Acabo de regresar de Cochabamba, donde tuve el honor de inaugurar el Museo del Sudor, único en su especialidad. Me tocó hablar después del alcalde, un tipo melancólico, a medio camino entre Fernando Pessoa y Walter Benjamin. Pese al intenso calor reinante y la defectuosa ventilación del local, ambos llevábamos abrigo y sudábamos la gota gorda para no desentonar con la colección permanente de históricas transpiraciones.

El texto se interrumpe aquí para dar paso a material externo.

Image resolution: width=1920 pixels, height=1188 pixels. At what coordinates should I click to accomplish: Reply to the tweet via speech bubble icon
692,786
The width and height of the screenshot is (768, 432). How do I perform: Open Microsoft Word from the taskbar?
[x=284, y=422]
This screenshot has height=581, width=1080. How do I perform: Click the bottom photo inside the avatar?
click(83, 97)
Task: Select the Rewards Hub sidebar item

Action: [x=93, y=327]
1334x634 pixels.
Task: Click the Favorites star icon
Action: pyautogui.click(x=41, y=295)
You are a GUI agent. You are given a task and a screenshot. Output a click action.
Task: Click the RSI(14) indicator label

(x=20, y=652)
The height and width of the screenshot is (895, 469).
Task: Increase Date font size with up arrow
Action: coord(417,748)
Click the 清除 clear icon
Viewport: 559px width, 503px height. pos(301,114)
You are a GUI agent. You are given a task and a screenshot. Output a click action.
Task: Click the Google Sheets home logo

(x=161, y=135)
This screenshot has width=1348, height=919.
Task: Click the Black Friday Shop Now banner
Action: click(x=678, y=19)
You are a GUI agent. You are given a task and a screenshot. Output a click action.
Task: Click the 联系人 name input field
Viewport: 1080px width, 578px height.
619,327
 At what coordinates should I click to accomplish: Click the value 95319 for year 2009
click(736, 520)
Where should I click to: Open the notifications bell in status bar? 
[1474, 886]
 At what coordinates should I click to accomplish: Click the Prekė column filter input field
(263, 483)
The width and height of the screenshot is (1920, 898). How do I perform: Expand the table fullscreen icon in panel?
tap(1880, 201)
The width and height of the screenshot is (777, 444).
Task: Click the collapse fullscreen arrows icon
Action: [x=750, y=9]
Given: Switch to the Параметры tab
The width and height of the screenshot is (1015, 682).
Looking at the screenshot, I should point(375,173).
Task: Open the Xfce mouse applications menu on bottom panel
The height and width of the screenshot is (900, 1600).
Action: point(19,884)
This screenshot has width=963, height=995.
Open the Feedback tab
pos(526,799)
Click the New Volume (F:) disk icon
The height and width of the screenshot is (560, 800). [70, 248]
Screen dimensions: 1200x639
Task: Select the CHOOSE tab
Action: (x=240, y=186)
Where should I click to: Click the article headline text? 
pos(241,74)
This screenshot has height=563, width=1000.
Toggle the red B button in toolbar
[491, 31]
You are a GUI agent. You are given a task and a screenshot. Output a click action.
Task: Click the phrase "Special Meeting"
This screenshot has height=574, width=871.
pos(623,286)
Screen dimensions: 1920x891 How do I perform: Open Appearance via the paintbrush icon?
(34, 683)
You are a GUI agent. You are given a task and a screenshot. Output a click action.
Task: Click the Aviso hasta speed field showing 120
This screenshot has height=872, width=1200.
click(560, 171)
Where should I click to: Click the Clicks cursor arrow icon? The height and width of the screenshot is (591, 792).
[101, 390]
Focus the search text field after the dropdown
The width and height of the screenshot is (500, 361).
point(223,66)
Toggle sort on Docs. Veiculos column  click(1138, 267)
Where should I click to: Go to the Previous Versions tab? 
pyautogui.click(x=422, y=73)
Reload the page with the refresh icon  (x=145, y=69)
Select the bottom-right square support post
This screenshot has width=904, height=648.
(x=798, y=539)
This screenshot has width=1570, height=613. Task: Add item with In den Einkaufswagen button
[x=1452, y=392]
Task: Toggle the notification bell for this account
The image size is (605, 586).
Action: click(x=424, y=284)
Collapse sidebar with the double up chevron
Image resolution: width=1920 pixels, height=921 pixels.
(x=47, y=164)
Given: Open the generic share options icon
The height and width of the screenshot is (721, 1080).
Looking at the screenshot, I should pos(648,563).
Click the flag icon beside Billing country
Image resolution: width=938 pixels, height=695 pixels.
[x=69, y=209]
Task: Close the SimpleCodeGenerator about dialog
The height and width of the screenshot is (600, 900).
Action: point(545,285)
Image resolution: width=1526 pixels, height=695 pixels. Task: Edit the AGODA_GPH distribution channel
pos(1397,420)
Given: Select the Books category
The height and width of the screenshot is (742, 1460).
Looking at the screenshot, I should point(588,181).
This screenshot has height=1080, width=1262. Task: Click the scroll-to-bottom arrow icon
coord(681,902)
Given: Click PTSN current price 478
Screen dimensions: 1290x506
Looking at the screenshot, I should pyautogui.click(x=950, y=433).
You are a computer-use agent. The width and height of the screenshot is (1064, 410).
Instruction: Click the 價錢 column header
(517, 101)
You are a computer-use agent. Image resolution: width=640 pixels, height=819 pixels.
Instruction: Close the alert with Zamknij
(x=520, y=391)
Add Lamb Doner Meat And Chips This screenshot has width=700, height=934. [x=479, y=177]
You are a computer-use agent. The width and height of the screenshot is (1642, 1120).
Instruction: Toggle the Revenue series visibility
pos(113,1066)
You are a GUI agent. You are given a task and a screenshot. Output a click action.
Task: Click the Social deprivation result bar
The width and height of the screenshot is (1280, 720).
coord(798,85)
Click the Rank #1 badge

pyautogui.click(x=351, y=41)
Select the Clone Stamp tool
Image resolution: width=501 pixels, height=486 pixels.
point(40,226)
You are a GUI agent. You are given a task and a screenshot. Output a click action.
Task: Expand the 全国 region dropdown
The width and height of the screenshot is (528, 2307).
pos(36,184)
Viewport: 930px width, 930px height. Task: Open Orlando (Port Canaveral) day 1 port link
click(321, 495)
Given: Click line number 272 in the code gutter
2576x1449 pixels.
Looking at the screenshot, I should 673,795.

En el vestíbulo, junto a una camiseta sudada del futbolista Valderrama y un traje de luces, también sudado, del torero César Rincón, el alcalde reivindicó el papel de las glándulas sudoríparas en el progreso de la humanidad en general y en el de Latinoamérica en particular. Por prudencia, yo no me atreví a llevarle la contraria. Para mi sorpresa, la audiencia le aplaudió con entusiasmo.

Por mi parte, conté que en agosto suelo ponerme el abrigo para combatir la asombrosa humedad de Barcelona, que sólo logro apaciguar con las virtudes secantes de la lana. Al final, me hicieron firmar en el libro de honor, un artefacto pesadísimo que debería haber estrenado yo aunque, como ocurre siempre, ya lo había firmado Sergio Pitol, que suele anticiparse en casi todo.

En realidad, el motivo de mi viaje a Cochabamba no fue sólo la inauguración. Fui a Cochabamba para conocer a mi otro yo. Hace un mes, de madrugada, recibí una llamada anónima que decía: 'En el bar del hotel X de Cochabamba hay un pianista igual que tú'. Pensé que se trataba de una broma de Juan Villoro o de Javier Cercas pero, aprovechando la extraña invitación del museo, decidí averiguarlo.

En la habitación de mi hotel me puse el chaleco antibalas, el abrigo y salí hacia el X. En efecto, en el bar del vestíbulo había un pianista de piano y traje blancos. Pedí un whisky, me acerqué y, adoptando esa expresión de espía búlgaro a sueldo del Gobierno catalán que tan bien se me da, le escuché tocar La cucaracha, mi canción preferida, ya que aúna lo mexicano con lo kafkiano.

Nos miramos. En efecto, éramos iguales, aunque él sudaba bastante más que yo. Los gotones bombardeaban las teclas como si fueran lágrimas. Recuerdo que pensé que, si me moría, me gustaría que una sala del Museo del Sudor de Cochabamba expusiera mis sudados chaleco antibalas y abrigo junto a su infame traje blanco de pianista de piano blanco, tres pruebas de que el arte, y más en verano, es sobre todo transpiración.